Of all the lines below, output only those starting at the one with "Instruction: Open the IPython console" and ending at the one with "Given: Click the video idea description field", both ends included, exactly as written.

Stored data
▼

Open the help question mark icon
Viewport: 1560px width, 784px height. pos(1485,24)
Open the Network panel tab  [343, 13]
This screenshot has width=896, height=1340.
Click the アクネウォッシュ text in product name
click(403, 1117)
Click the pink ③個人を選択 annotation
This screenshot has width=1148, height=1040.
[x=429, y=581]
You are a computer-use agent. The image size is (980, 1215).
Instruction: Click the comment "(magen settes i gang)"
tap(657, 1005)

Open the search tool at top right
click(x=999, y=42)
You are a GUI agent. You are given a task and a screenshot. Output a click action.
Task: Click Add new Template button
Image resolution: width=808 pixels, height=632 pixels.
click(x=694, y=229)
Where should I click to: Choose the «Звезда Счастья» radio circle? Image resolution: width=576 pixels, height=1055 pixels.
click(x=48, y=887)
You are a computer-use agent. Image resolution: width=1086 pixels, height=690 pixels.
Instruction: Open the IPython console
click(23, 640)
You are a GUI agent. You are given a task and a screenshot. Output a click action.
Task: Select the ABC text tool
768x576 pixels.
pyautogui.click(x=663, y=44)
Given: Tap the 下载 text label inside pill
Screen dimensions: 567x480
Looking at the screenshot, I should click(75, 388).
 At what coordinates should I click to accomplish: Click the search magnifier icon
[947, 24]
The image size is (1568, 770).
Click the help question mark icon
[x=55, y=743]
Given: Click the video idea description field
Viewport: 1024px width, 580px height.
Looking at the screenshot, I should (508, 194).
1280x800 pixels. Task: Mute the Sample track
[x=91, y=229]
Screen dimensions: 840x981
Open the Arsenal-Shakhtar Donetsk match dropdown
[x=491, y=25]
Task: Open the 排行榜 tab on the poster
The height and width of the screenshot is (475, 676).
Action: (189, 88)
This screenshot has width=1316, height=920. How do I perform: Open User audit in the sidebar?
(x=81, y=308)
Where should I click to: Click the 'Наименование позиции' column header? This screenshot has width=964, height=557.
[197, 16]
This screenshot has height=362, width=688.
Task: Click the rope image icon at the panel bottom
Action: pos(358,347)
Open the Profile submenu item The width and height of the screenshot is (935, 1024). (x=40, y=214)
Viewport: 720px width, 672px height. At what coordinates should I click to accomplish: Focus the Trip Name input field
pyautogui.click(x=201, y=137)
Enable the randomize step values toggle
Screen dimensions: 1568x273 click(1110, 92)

▲

● SOLVED EXERCISE
Instruction: Open the IPython console
click(23, 640)
You are a GUI agent. You are given a task and a screenshot. Output a click action.
Task: Select the ABC text tool
768x576 pixels.
pyautogui.click(x=663, y=44)
Given: Tap the 下载 text label inside pill
Screen dimensions: 567x480
Looking at the screenshot, I should click(75, 388).
 At what coordinates should I click to accomplish: Click the search magnifier icon
[947, 24]
The image size is (1568, 770).
Click the help question mark icon
[x=55, y=743]
Given: Click the video idea description field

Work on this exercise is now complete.